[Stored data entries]
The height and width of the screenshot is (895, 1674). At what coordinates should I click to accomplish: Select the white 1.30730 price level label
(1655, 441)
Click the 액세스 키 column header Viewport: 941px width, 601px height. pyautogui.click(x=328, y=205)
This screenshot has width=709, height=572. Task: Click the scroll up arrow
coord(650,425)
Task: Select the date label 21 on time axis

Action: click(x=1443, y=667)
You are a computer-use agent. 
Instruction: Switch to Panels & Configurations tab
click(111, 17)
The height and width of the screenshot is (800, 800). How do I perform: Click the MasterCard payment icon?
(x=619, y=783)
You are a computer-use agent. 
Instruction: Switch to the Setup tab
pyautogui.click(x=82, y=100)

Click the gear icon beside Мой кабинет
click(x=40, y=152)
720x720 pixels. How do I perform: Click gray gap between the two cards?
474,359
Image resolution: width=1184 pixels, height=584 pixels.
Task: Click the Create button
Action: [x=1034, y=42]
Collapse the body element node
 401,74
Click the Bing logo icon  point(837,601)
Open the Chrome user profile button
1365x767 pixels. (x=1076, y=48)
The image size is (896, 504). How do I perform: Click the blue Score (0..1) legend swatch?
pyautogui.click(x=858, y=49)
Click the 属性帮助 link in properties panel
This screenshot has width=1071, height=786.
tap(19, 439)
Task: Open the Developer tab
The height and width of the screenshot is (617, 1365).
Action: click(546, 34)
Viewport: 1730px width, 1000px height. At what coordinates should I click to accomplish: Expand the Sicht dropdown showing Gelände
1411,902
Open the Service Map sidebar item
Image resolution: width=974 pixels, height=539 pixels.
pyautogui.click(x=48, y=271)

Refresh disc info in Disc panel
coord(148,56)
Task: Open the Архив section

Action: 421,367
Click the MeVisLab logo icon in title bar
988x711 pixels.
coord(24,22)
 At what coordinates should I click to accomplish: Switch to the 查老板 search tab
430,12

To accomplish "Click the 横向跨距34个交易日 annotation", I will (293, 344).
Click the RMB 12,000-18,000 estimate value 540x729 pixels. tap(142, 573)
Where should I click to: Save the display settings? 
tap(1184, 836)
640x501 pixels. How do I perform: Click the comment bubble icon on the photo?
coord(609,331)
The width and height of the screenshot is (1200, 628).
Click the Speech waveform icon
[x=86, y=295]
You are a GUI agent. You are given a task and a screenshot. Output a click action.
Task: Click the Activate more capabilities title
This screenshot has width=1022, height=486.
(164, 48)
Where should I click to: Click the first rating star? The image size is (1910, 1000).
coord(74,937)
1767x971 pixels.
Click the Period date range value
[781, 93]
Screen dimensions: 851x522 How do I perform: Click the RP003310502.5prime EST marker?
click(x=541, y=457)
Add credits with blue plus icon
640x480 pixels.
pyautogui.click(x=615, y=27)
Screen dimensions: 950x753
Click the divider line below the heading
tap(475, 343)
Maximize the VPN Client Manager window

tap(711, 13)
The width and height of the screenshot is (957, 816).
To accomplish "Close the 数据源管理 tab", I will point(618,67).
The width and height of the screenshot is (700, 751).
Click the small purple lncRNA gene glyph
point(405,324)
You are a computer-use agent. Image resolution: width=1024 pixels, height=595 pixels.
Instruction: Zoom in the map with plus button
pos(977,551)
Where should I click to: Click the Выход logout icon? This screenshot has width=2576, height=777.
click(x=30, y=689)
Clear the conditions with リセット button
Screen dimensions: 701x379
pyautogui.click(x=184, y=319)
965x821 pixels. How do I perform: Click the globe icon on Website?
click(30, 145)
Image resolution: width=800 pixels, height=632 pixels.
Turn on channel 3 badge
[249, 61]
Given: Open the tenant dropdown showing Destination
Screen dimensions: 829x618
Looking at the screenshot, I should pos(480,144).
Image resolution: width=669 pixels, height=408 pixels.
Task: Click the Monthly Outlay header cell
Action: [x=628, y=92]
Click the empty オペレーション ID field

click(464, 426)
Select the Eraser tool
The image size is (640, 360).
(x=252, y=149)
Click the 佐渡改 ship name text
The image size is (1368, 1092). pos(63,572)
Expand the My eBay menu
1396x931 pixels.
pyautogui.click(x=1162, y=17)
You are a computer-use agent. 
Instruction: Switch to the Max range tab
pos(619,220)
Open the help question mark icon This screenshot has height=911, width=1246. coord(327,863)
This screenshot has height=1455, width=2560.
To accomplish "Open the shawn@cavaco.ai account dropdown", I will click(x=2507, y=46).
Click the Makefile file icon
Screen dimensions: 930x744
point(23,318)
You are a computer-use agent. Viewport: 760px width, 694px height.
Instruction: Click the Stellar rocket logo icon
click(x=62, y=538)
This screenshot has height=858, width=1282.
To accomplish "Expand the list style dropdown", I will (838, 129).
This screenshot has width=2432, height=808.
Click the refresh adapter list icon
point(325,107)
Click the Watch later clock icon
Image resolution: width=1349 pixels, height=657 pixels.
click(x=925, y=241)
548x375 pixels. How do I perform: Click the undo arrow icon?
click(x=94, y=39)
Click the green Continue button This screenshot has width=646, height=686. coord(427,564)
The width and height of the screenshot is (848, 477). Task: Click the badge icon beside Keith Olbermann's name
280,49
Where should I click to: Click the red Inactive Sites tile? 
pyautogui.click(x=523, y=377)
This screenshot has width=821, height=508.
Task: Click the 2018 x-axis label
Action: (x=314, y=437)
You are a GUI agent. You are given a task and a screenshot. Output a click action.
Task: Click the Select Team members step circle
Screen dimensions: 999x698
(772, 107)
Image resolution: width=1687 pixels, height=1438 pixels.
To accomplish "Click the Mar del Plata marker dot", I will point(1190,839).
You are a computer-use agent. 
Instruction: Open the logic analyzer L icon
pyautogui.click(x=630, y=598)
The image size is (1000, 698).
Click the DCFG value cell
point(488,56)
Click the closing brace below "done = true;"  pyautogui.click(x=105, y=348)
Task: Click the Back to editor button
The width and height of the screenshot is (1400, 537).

_Exercise description_
Precisely reproduce all the entries shown above.

_Task solution_
The height and width of the screenshot is (895, 1674). At what coordinates should I click to accomplish: Select the white 1.30730 price level label
(1655, 441)
Click the 액세스 키 column header Viewport: 941px width, 601px height. pyautogui.click(x=328, y=205)
This screenshot has width=709, height=572. Task: Click the scroll up arrow
coord(650,425)
Task: Select the date label 21 on time axis

Action: click(x=1443, y=667)
You are a computer-use agent. 
Instruction: Switch to Panels & Configurations tab
click(111, 17)
The height and width of the screenshot is (800, 800). How do I perform: Click the MasterCard payment icon?
(x=619, y=783)
You are a computer-use agent. 
Instruction: Switch to the Setup tab
pyautogui.click(x=82, y=100)

Click the gear icon beside Мой кабинет
click(x=40, y=152)
720x720 pixels. How do I perform: Click gray gap between the two cards?
474,359
Image resolution: width=1184 pixels, height=584 pixels.
Task: Click the Create button
Action: [x=1034, y=42]
Collapse the body element node
 401,74
Click the Bing logo icon  point(837,601)
Open the Chrome user profile button
1365x767 pixels. (x=1076, y=48)
The image size is (896, 504). How do I perform: Click the blue Score (0..1) legend swatch?
pyautogui.click(x=858, y=49)
Click the 属性帮助 link in properties panel
This screenshot has width=1071, height=786.
tap(19, 439)
Task: Open the Developer tab
The height and width of the screenshot is (617, 1365).
Action: click(546, 34)
Viewport: 1730px width, 1000px height. At what coordinates should I click to accomplish: Expand the Sicht dropdown showing Gelände
1411,902
Open the Service Map sidebar item
Image resolution: width=974 pixels, height=539 pixels.
pyautogui.click(x=48, y=271)

Refresh disc info in Disc panel
coord(148,56)
Task: Open the Архив section

Action: 421,367
Click the MeVisLab logo icon in title bar
988x711 pixels.
coord(24,22)
 At what coordinates should I click to accomplish: Switch to the 查老板 search tab
430,12

To accomplish "Click the 横向跨距34个交易日 annotation", I will (293, 344).
Click the RMB 12,000-18,000 estimate value 540x729 pixels. tap(142, 573)
Where should I click to: Save the display settings? 
tap(1184, 836)
640x501 pixels. How do I perform: Click the comment bubble icon on the photo?
coord(609,331)
The width and height of the screenshot is (1200, 628).
Click the Speech waveform icon
[x=86, y=295]
You are a GUI agent. You are given a task and a screenshot. Output a click action.
Task: Click the Activate more capabilities title
This screenshot has width=1022, height=486.
(164, 48)
Where should I click to: Click the first rating star? The image size is (1910, 1000).
coord(74,937)
1767x971 pixels.
Click the Period date range value
[781, 93]
Screen dimensions: 851x522 How do I perform: Click the RP003310502.5prime EST marker?
click(x=541, y=457)
Add credits with blue plus icon
640x480 pixels.
pyautogui.click(x=615, y=27)
Screen dimensions: 950x753
Click the divider line below the heading
tap(475, 343)
Maximize the VPN Client Manager window

tap(711, 13)
The width and height of the screenshot is (957, 816).
To accomplish "Close the 数据源管理 tab", I will point(618,67).
The width and height of the screenshot is (700, 751).
Click the small purple lncRNA gene glyph
point(405,324)
You are a computer-use agent. Image resolution: width=1024 pixels, height=595 pixels.
Instruction: Zoom in the map with plus button
pos(977,551)
Where should I click to: Click the Выход logout icon? This screenshot has width=2576, height=777.
click(x=30, y=689)
Clear the conditions with リセット button
Screen dimensions: 701x379
pyautogui.click(x=184, y=319)
965x821 pixels. How do I perform: Click the globe icon on Website?
click(30, 145)
Image resolution: width=800 pixels, height=632 pixels.
Turn on channel 3 badge
[249, 61]
Given: Open the tenant dropdown showing Destination
Screen dimensions: 829x618
Looking at the screenshot, I should pos(480,144).
Image resolution: width=669 pixels, height=408 pixels.
Task: Click the Monthly Outlay header cell
Action: [x=628, y=92]
Click the empty オペレーション ID field

click(464, 426)
Select the Eraser tool
The image size is (640, 360).
(x=252, y=149)
Click the 佐渡改 ship name text
The image size is (1368, 1092). pos(63,572)
Expand the My eBay menu
1396x931 pixels.
pyautogui.click(x=1162, y=17)
You are a computer-use agent. 
Instruction: Switch to the Max range tab
pos(619,220)
Open the help question mark icon This screenshot has height=911, width=1246. coord(327,863)
This screenshot has height=1455, width=2560.
To accomplish "Open the shawn@cavaco.ai account dropdown", I will click(x=2507, y=46).
Click the Makefile file icon
Screen dimensions: 930x744
point(23,318)
You are a computer-use agent. Viewport: 760px width, 694px height.
Instruction: Click the Stellar rocket logo icon
click(x=62, y=538)
This screenshot has height=858, width=1282.
To accomplish "Expand the list style dropdown", I will (838, 129).
This screenshot has width=2432, height=808.
Click the refresh adapter list icon
point(325,107)
Click the Watch later clock icon
Image resolution: width=1349 pixels, height=657 pixels.
click(x=925, y=241)
548x375 pixels. How do I perform: Click the undo arrow icon?
click(x=94, y=39)
Click the green Continue button This screenshot has width=646, height=686. coord(427,564)
The width and height of the screenshot is (848, 477). Task: Click the badge icon beside Keith Olbermann's name
280,49
Where should I click to: Click the red Inactive Sites tile? 
pyautogui.click(x=523, y=377)
This screenshot has width=821, height=508.
Task: Click the 2018 x-axis label
Action: (x=314, y=437)
You are a GUI agent. You are given a task and a screenshot. Output a click action.
Task: Click the Select Team members step circle
Screen dimensions: 999x698
(772, 107)
Image resolution: width=1687 pixels, height=1438 pixels.
To accomplish "Click the Mar del Plata marker dot", I will point(1190,839).
You are a computer-use agent. 
Instruction: Open the logic analyzer L icon
pyautogui.click(x=630, y=598)
The image size is (1000, 698).
Click the DCFG value cell
point(488,56)
Click the closing brace below "done = true;"  pyautogui.click(x=105, y=348)
Task: Click the Back to editor button
The width and height of the screenshot is (1400, 537).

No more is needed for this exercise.